Cette façon d’aborder la dépression et les antidépresseurs a une pertinence toute particulière pour les personnes âgées. En effet, l’accroissement considérable de la consommation d’antidépresseurs observé depuis les années 1990 se manifeste globalement, mais tout particulièrement chez les enfants, adolescents et personnes âgées (y compris celles qui ont des problèmes cognitifs importants).
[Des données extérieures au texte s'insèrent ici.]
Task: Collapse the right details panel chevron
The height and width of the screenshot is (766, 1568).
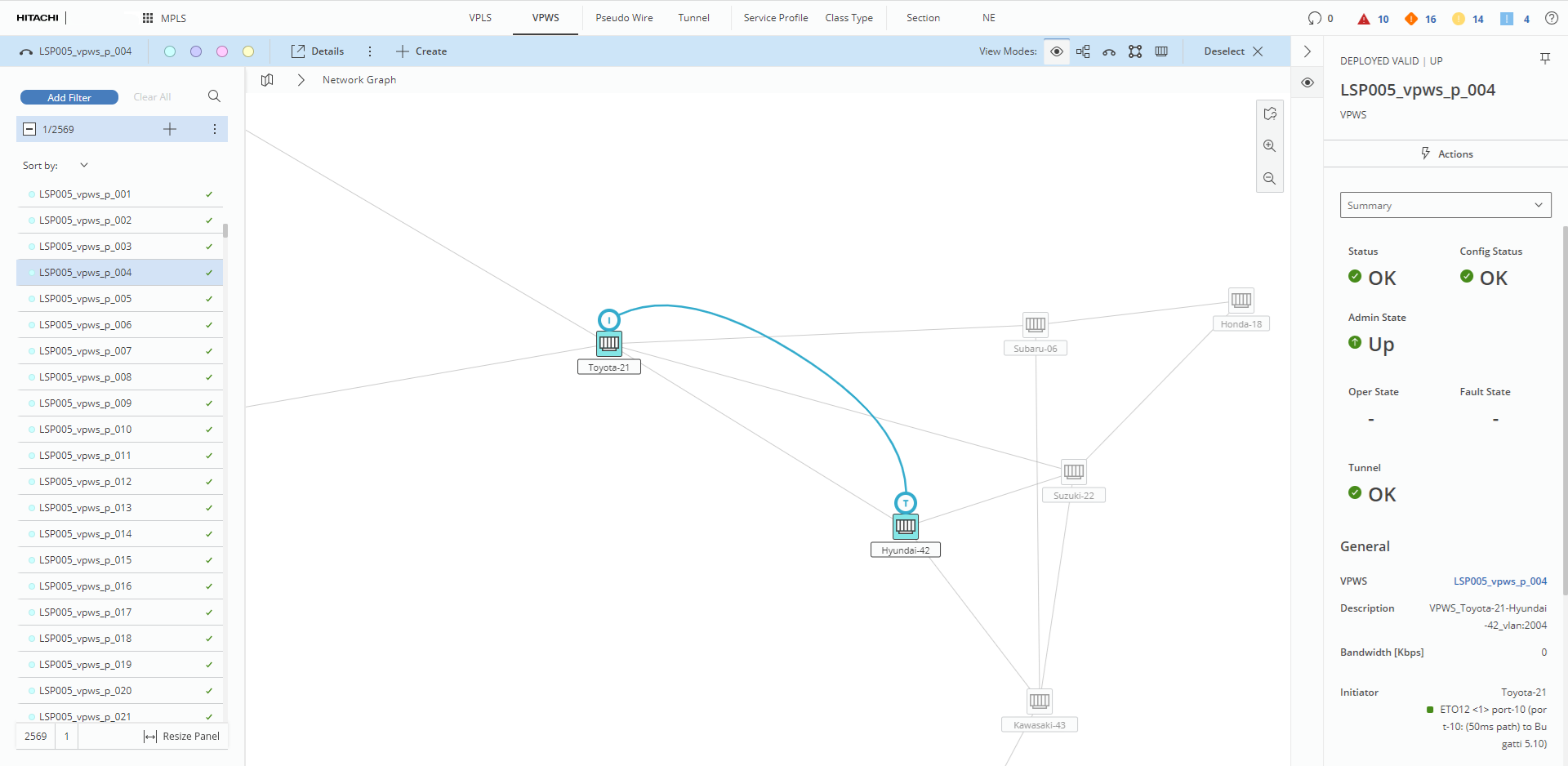Action: [x=1307, y=51]
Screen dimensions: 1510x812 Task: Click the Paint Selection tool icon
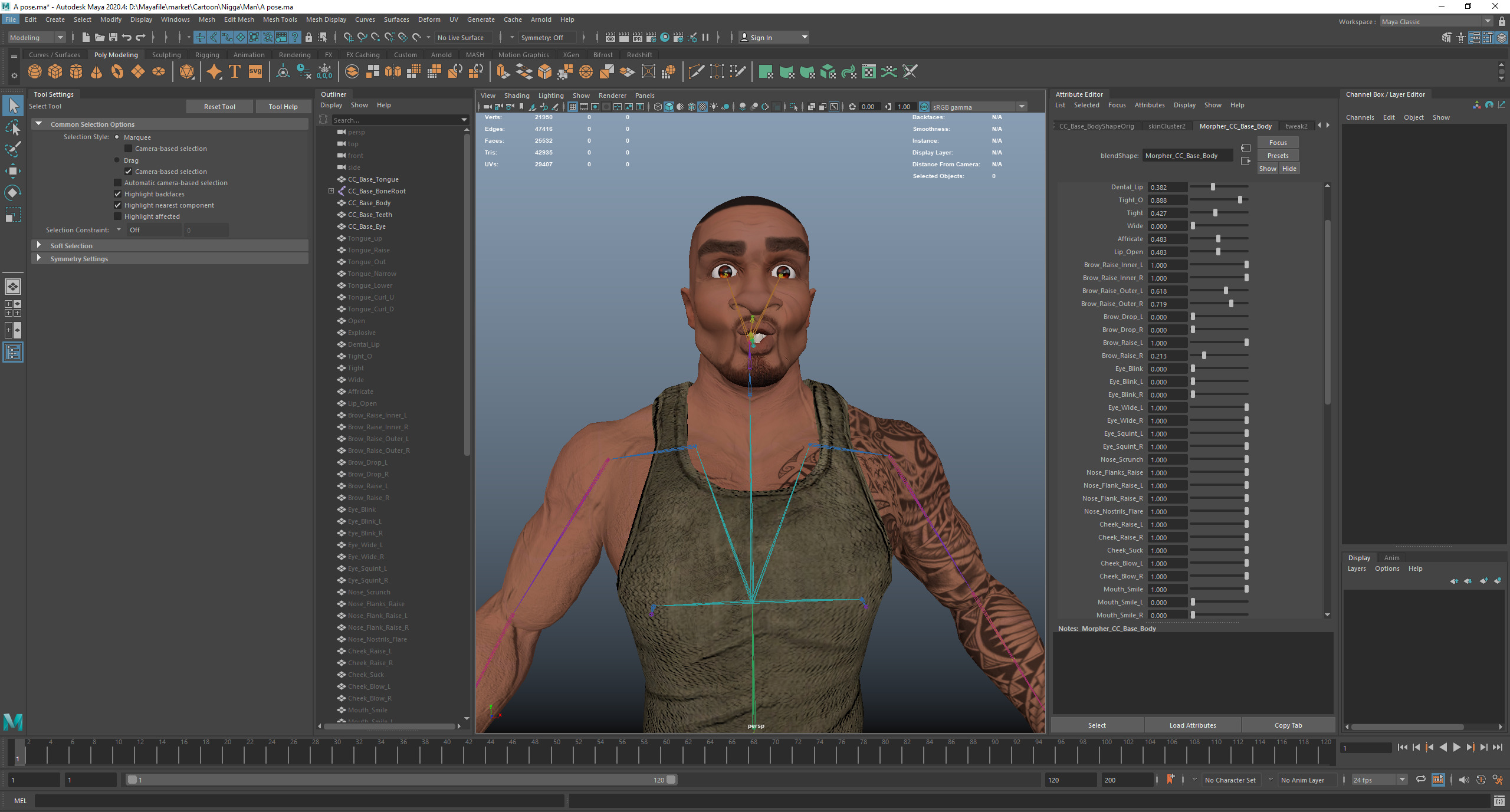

De façon récurrente, les études insistent sur la nécessité de distinguer la soi-disant « maladie dépressive » de la soi-disant « maladie d’Alzheimer » et de mener davantage de recherches qui permettraient de déterminer quels sont les antidépresseurs les plus adaptés aux personnes dites « démentes ». Nous pensons qu’il faudrait plutôt mettre l’accent sur les dimensions personnelles et sociales qui induisent tristesse, perte d’intérêt et de motivation, souffrance psychologique, perte d’estime de soi, problèmes de sommeil, etc.

 

PS : Tant que nous en sommes au démontage des mythes, nous vous suggérons également de vous intéresser à un autre mythe biomédical et réducteur, celui du THADA (Troubles Hyperactifs avec Déficit d’Attention ; en anglais ADHD ou Attention-Deficit Hyperactivity Disorder) en lisant le livre « Rethinking ADHD, from brain to culture », Ed. Palgrave Macmillan, 2009 (Un autre regard sur le « THADA », du cerveau à la culture) dirigé par Sami Timizeus.jpgmi et Jonathan Leo (et malheureusement pas encore traduit en français). Comme vous l’avez lu ou vous le lirez dans « Le mythe de la maladie d’Alzheimer », prévenir (ralentir ou différer) les aspects problématiques du vieillissement cérébral commence dès l’enfance. Dans cette perspective, le livre de Timimi et Leo montre la toxicité pour le développement (notamment cérébral) du traitement pharmacologique le plus souvent administré aux enfants ayant le soi-disant « THADA ». Plus généralement, tout comme Peter Whitehouse et Daniel George l’ont montré pour la soi-disant « maladie d’Alzheimer », il s’agit de prendre en compte la multiplicité et la complexité des facteurs en jeu dans les comportements regroupés abusivement sur l’étiquette « THADA ». Il s’agit en particulier de donner aux dimensions et interventions psychologiques, communautaires, sociales, environnementales et culturelles, toute l’importance qu’elles méritent. 

 

Kirsch, I. (2009). The emperor’s new drugs. Exploding the antidepressant myth. London : The Bodley Head.

Timimi, S. & Leo, J., Eds. (2009). Rethinking ADD, from brain to culture. New-York : Palgrave Macmillan.